PROVIDED INFORMATION:

------------------------------------------------------------------------

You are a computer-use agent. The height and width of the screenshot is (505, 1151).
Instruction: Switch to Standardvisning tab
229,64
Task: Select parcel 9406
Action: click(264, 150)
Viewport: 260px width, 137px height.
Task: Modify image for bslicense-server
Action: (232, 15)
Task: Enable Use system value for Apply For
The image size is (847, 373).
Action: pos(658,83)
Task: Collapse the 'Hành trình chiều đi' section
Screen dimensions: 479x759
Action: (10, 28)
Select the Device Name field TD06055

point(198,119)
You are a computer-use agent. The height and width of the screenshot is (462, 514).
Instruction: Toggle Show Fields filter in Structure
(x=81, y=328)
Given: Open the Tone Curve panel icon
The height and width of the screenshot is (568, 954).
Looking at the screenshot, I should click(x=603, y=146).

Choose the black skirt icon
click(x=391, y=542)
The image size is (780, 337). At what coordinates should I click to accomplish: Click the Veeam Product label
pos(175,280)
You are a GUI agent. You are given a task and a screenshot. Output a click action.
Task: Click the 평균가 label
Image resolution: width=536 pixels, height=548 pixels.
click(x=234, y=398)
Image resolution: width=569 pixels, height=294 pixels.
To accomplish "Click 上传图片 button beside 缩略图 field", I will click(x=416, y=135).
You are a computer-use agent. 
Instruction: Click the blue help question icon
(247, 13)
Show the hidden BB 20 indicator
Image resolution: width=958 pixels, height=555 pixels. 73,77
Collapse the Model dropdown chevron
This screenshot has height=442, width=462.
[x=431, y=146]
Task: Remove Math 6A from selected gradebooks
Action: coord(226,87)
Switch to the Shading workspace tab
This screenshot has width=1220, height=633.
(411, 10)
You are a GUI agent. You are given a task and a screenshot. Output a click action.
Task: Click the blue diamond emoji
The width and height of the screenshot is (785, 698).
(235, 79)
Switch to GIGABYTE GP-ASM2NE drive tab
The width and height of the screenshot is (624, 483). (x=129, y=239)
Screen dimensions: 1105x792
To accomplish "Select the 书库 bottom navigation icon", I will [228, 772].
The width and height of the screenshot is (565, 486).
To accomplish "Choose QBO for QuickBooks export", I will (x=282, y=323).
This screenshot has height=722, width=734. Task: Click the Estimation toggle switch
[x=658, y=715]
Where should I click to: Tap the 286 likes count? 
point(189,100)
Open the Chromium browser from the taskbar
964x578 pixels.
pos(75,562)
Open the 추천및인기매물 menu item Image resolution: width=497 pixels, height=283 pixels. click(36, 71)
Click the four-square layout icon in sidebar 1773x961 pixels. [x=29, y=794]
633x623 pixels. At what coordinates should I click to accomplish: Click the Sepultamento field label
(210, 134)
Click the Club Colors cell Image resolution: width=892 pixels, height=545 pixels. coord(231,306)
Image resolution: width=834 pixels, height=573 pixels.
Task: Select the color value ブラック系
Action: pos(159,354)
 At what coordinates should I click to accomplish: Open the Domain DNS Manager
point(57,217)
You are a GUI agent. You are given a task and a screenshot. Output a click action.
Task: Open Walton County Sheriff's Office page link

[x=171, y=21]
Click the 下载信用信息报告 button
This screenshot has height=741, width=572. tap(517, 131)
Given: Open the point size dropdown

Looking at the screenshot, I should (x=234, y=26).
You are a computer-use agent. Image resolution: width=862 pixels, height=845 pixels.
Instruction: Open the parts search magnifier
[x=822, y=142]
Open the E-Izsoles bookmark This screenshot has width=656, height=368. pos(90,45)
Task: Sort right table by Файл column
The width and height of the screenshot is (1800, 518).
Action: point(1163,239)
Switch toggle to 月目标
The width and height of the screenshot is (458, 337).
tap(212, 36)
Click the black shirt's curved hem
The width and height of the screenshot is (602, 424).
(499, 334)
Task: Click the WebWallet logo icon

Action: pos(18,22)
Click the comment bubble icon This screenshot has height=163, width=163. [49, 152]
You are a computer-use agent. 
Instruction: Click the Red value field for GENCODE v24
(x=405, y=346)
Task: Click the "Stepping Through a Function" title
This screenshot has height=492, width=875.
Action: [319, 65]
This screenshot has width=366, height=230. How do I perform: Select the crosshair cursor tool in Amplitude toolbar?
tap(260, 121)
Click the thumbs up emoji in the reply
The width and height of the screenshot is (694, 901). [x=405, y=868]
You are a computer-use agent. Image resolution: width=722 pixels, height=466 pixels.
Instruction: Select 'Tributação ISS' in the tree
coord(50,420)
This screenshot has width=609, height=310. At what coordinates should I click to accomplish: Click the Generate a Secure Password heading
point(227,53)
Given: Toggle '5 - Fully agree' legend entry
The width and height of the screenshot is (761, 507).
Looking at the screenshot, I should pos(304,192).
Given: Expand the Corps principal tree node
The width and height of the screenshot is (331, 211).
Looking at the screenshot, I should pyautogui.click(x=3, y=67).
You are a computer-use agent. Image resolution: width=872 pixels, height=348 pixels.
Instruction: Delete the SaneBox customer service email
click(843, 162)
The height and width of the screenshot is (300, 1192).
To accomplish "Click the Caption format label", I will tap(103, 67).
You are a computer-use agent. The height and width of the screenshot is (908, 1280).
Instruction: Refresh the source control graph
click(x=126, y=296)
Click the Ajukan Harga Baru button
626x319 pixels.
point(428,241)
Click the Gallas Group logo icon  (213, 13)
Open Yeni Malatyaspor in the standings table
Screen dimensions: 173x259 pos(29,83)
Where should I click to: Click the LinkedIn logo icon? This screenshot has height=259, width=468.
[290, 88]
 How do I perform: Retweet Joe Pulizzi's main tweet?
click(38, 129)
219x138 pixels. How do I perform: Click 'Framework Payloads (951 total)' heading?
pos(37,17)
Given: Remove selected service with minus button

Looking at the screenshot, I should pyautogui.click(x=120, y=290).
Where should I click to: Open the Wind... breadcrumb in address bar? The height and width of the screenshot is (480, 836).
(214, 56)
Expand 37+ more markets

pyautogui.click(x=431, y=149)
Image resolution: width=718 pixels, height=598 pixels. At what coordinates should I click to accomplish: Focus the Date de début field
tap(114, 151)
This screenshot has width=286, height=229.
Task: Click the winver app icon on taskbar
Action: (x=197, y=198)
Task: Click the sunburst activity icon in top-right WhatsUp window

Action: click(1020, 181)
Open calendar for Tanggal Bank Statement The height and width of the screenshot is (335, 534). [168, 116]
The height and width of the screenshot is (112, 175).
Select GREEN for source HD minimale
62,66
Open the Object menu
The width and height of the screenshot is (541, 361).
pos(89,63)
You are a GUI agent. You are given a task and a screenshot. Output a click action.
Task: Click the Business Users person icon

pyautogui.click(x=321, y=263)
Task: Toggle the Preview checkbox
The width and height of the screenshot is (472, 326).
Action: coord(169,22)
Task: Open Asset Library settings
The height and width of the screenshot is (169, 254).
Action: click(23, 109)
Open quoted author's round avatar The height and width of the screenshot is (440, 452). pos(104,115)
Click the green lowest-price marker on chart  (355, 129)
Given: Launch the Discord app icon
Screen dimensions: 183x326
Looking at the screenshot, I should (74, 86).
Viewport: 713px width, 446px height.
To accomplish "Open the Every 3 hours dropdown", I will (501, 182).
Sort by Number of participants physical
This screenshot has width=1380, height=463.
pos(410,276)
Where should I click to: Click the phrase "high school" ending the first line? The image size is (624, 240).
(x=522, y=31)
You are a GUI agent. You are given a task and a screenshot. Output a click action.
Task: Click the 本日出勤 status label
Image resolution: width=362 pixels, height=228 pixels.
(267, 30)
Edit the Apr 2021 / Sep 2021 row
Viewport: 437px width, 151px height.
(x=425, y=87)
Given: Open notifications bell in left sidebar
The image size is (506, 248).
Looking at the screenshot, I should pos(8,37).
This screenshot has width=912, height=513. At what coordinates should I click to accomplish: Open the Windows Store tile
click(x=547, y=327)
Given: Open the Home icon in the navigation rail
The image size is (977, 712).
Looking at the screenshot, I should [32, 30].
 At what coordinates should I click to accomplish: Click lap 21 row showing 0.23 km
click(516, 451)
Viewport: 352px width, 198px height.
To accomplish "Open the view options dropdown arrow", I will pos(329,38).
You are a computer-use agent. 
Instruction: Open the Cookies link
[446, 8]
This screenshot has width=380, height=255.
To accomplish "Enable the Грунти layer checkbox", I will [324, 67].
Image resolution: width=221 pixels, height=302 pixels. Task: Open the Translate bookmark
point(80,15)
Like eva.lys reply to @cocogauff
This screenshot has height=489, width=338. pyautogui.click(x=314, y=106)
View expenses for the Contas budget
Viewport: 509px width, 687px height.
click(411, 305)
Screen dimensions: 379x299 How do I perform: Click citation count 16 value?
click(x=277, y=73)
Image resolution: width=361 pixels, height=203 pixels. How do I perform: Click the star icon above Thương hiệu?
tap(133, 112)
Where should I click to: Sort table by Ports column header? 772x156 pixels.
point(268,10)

------------------------------------------------------------------------

ABOUT THIS EXERCISE: All lines above from the one holding "Where should I click to: Click the phrase" to the one holding "Edit the Apr 2021 / Sep 2021 row", inclusive, are to be copied exactly; no other line is wanted.

REPLY:
Where should I click to: Click the phrase "high school" ending the first line? The image size is (624, 240).
(x=522, y=31)
You are a GUI agent. You are given a task and a screenshot. Output a click action.
Task: Click the 本日出勤 status label
Image resolution: width=362 pixels, height=228 pixels.
(267, 30)
Edit the Apr 2021 / Sep 2021 row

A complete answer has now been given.